WORK ORDER: Pictures are to be left out. Return exactly the lines below from the one with "Screen dimensions: 719x1568" up to and including the one with "Task: Click the cloudy icon in the 5:50 row".

DATA FOR THIS TASK:
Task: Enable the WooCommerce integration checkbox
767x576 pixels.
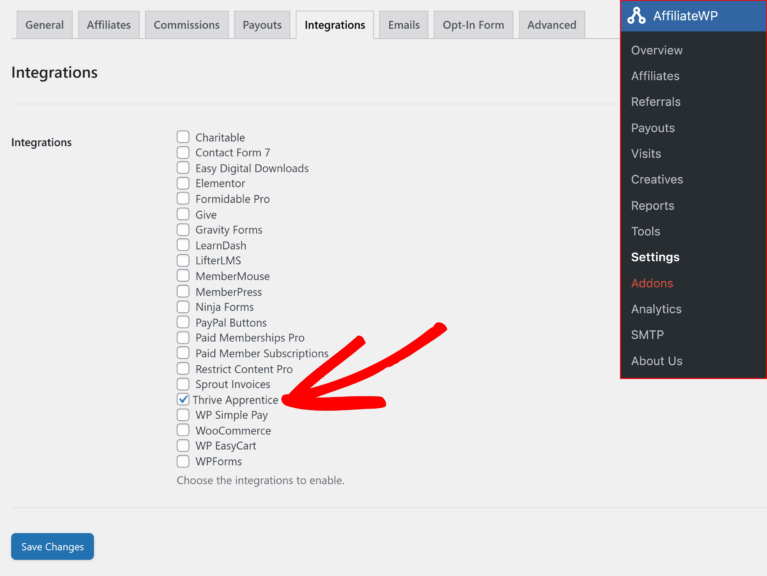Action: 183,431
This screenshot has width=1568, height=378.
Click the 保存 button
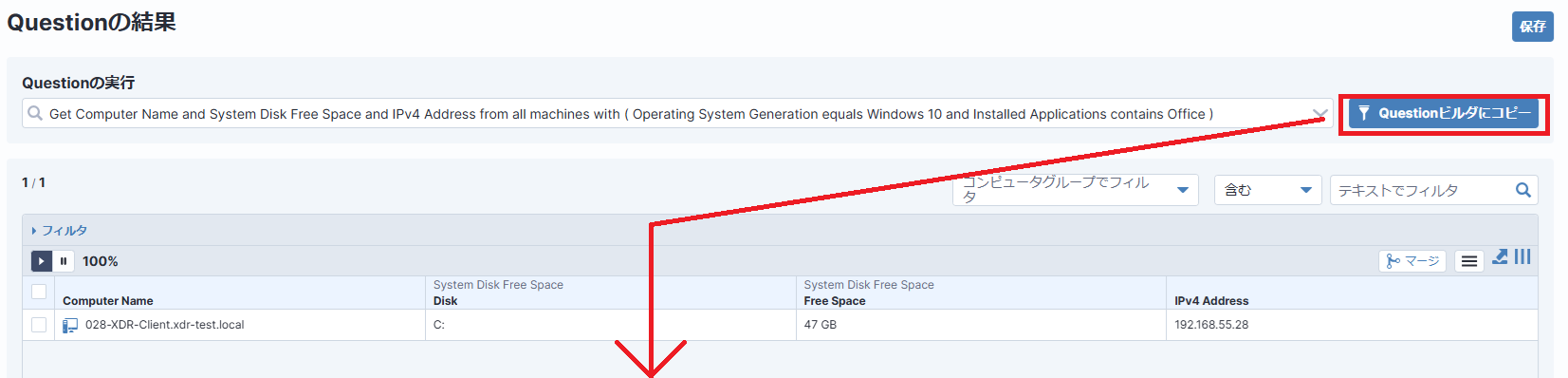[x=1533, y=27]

...

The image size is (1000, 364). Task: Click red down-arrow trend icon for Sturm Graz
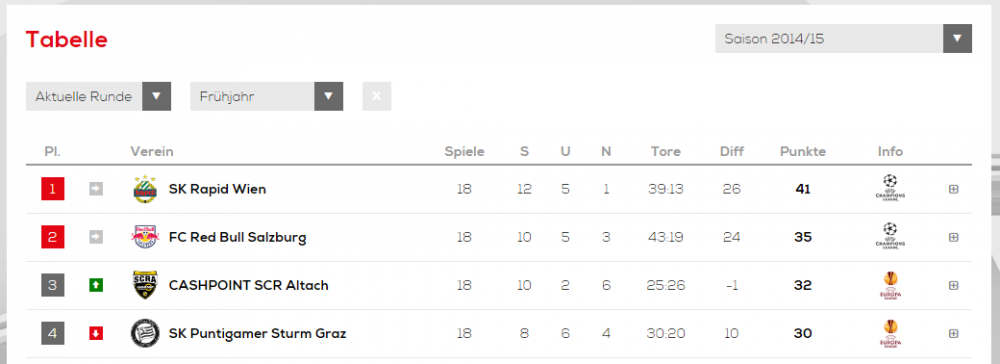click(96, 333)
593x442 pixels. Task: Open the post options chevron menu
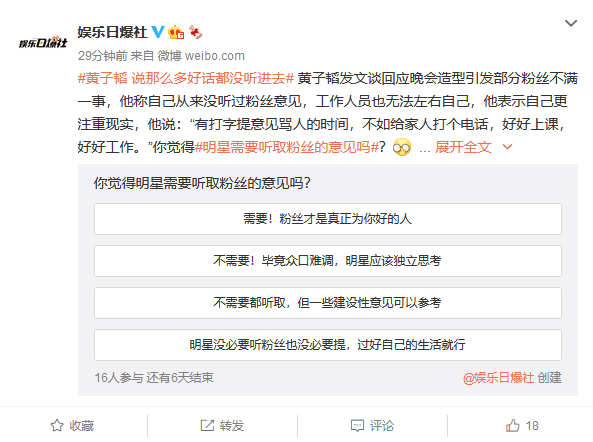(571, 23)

--

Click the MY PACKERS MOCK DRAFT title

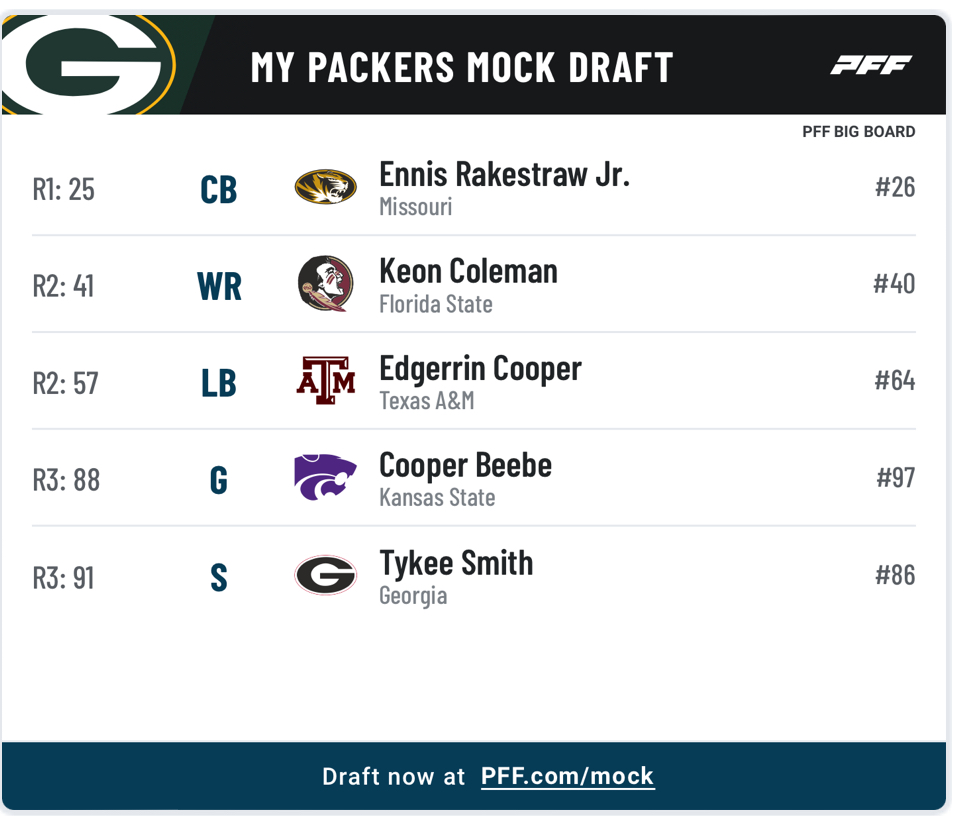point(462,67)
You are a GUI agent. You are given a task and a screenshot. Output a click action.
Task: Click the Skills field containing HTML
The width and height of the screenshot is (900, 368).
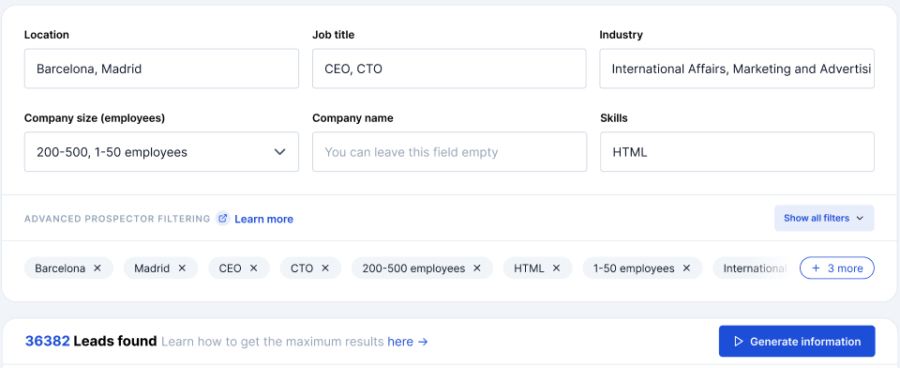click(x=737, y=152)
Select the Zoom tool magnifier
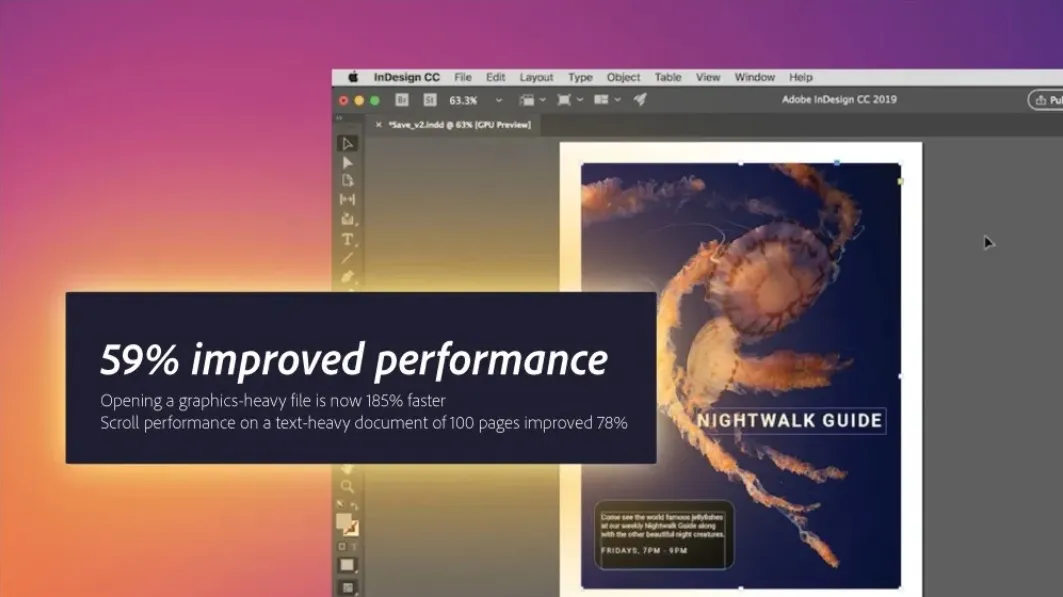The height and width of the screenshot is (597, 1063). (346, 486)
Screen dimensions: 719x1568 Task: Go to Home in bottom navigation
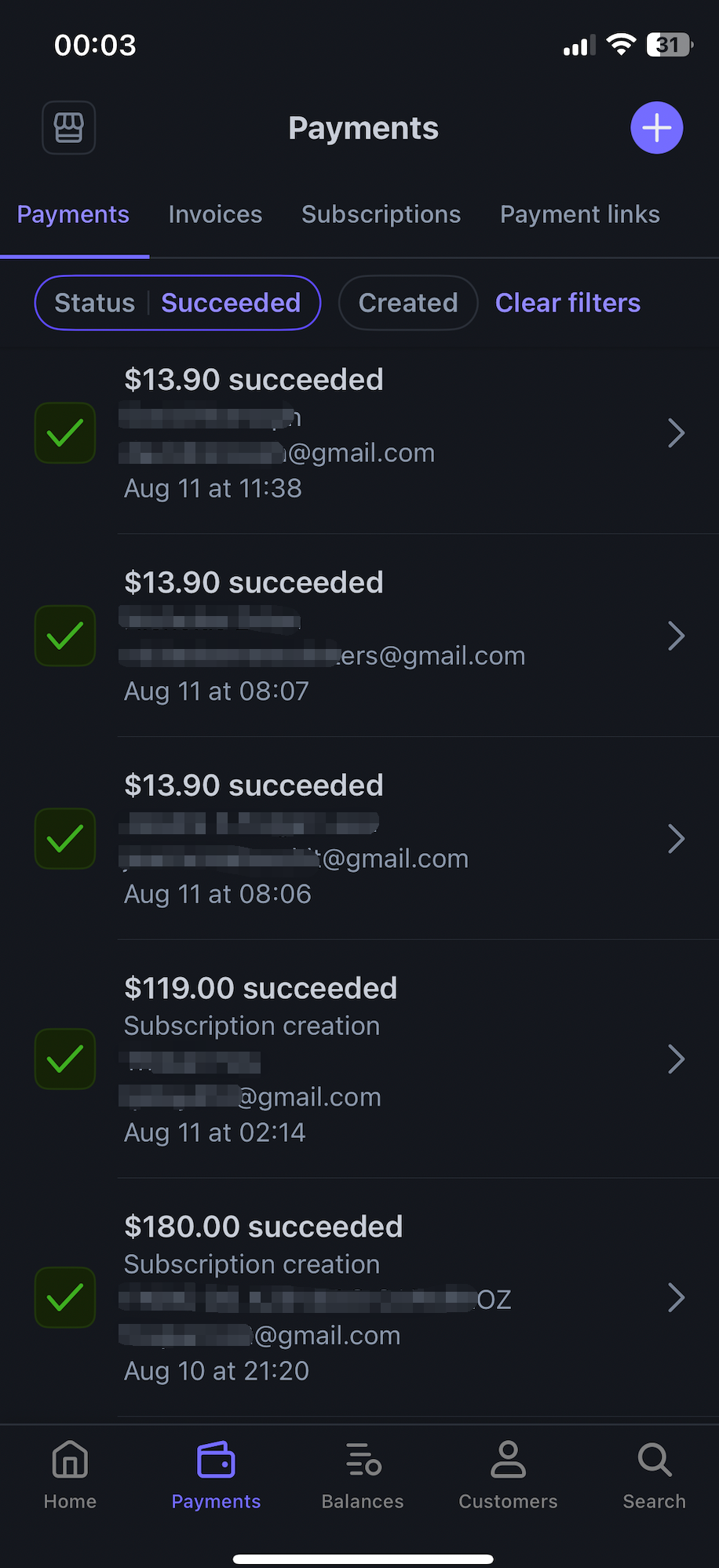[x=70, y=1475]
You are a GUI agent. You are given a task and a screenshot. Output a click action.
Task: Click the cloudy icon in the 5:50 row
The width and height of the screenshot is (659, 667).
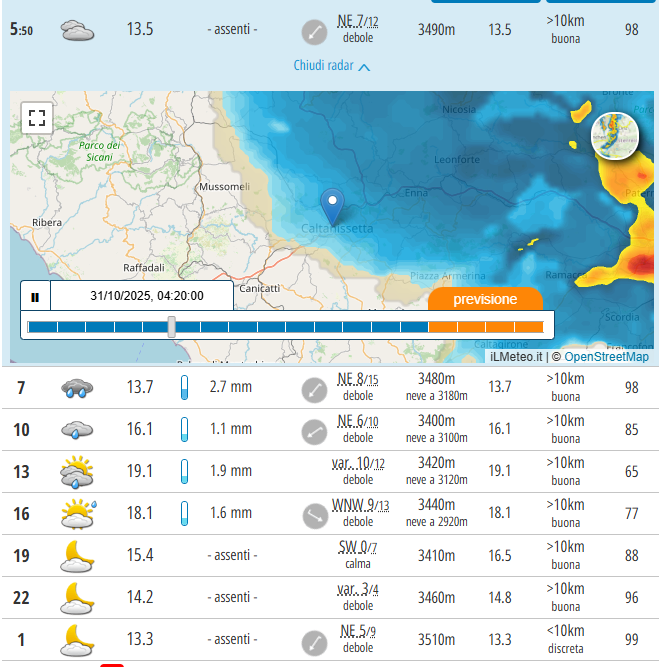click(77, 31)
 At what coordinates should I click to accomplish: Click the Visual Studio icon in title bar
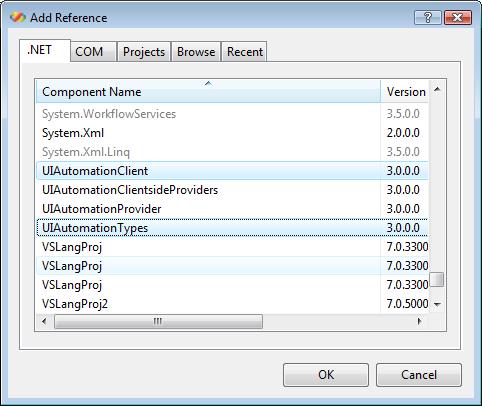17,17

OUTPUT FOR THIS TASK:
Screen dimensions: 719x1568 Task: Go to Home in bottom navigation
[x=70, y=1475]
You are a GUI agent. You are given a task and a screenshot. Output a click action.
Task: Click the cloudy icon in the 5:50 row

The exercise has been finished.